Your goal:
Copy each line of the records below that has "CHƯƠNG" in it.

Input records:
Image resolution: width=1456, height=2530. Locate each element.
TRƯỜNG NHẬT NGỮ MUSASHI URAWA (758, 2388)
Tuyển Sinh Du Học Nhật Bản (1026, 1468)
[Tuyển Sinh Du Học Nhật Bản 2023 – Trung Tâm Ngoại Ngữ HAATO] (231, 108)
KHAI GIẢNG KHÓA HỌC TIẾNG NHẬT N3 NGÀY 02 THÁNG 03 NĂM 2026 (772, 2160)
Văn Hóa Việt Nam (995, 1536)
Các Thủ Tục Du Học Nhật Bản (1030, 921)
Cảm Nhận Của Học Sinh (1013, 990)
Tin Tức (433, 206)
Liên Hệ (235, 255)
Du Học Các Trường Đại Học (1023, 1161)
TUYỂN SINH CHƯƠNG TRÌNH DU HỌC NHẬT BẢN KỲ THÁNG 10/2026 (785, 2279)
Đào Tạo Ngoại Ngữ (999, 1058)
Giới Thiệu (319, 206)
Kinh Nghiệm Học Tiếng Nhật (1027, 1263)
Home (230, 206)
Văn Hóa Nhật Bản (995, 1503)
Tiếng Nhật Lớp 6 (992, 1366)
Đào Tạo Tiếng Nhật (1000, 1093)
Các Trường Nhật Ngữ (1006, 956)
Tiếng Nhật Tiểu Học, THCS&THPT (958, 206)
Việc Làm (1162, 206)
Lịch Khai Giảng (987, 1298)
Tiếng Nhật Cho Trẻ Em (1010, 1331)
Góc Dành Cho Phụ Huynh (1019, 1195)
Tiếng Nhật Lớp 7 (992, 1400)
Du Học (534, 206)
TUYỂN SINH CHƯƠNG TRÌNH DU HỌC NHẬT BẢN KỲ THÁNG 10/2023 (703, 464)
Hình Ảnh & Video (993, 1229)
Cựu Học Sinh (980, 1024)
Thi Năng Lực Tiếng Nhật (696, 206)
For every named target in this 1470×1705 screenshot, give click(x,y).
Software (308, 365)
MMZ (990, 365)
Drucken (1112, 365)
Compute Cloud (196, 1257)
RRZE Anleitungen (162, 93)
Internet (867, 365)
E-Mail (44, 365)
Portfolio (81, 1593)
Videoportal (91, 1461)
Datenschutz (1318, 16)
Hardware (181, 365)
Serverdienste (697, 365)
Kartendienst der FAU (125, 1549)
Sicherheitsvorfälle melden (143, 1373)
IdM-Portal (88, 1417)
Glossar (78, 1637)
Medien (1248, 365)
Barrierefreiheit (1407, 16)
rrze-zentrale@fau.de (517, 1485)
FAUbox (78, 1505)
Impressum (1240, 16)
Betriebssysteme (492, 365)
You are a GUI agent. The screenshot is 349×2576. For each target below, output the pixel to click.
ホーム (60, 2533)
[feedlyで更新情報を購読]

Answer for the task:
TUYỂN SINH CHƯƠNG TRÌNH DU HỌC NHẬT BẢN KỲ THÁNG 10/2026 (785, 2279)
TUYỂN SINH CHƯƠNG TRÌNH DU HỌC NHẬT BẢN KỲ THÁNG 10/2023 (703, 464)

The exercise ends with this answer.